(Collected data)
=====

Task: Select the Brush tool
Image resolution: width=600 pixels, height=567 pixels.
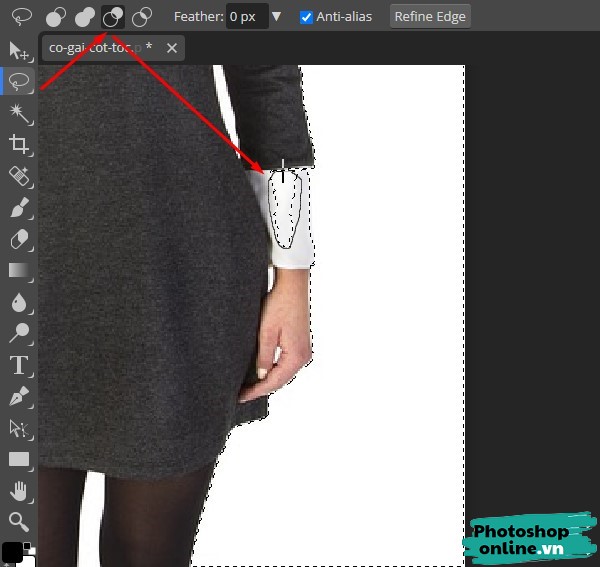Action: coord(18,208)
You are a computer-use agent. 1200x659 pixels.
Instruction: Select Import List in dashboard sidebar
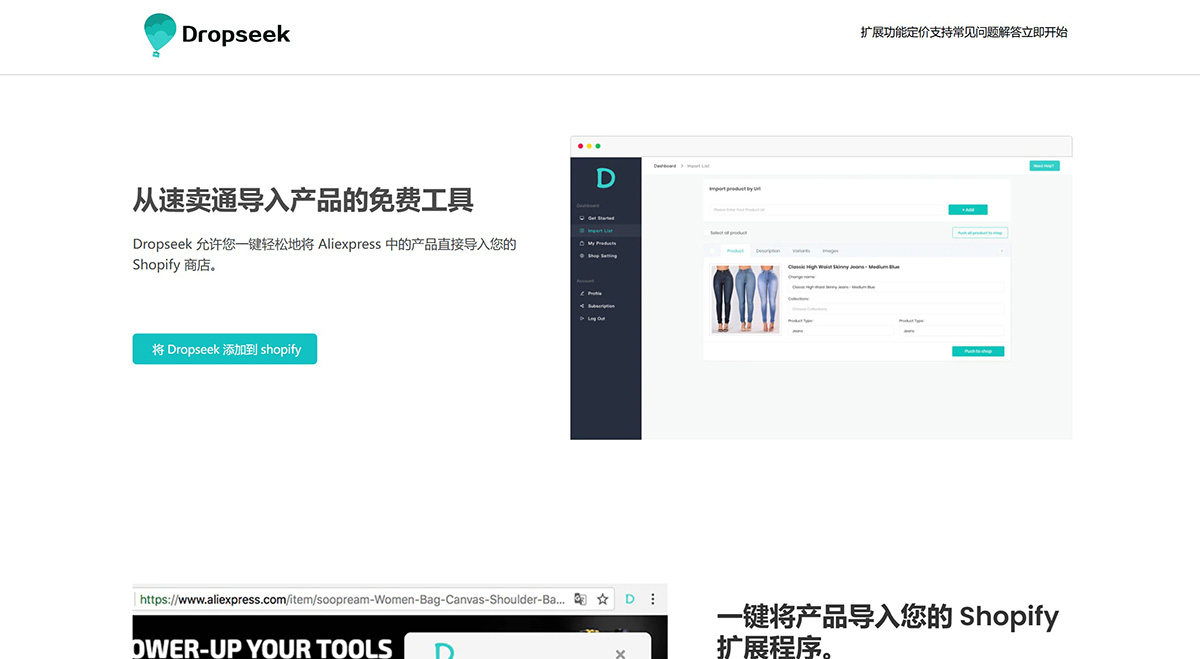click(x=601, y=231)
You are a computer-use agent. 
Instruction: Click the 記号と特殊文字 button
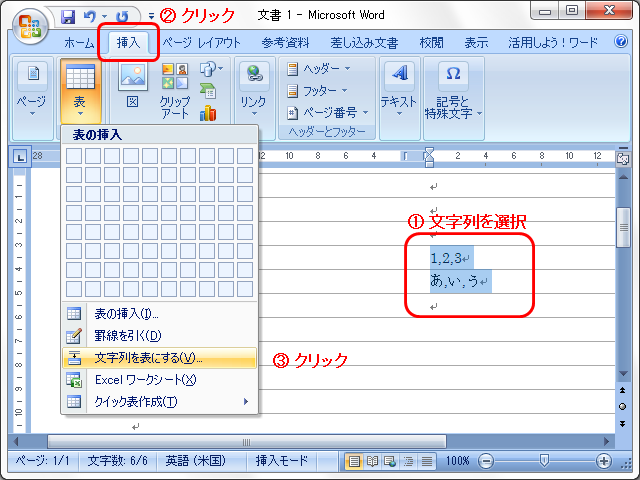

=====

▶ WHAT THE TASK REQUIRES: Give back the entries verbatim but drop every picture.

▶ TASK ANSWER:
Task: Select the Brush tool
Image resolution: width=600 pixels, height=567 pixels.
Action: coord(18,208)
You are a computer-use agent. 1200x659 pixels.
Instruction: Select Import List in dashboard sidebar
click(x=601, y=231)
You are a computer-use agent. 
Instruction: Click the 記号と特殊文字 button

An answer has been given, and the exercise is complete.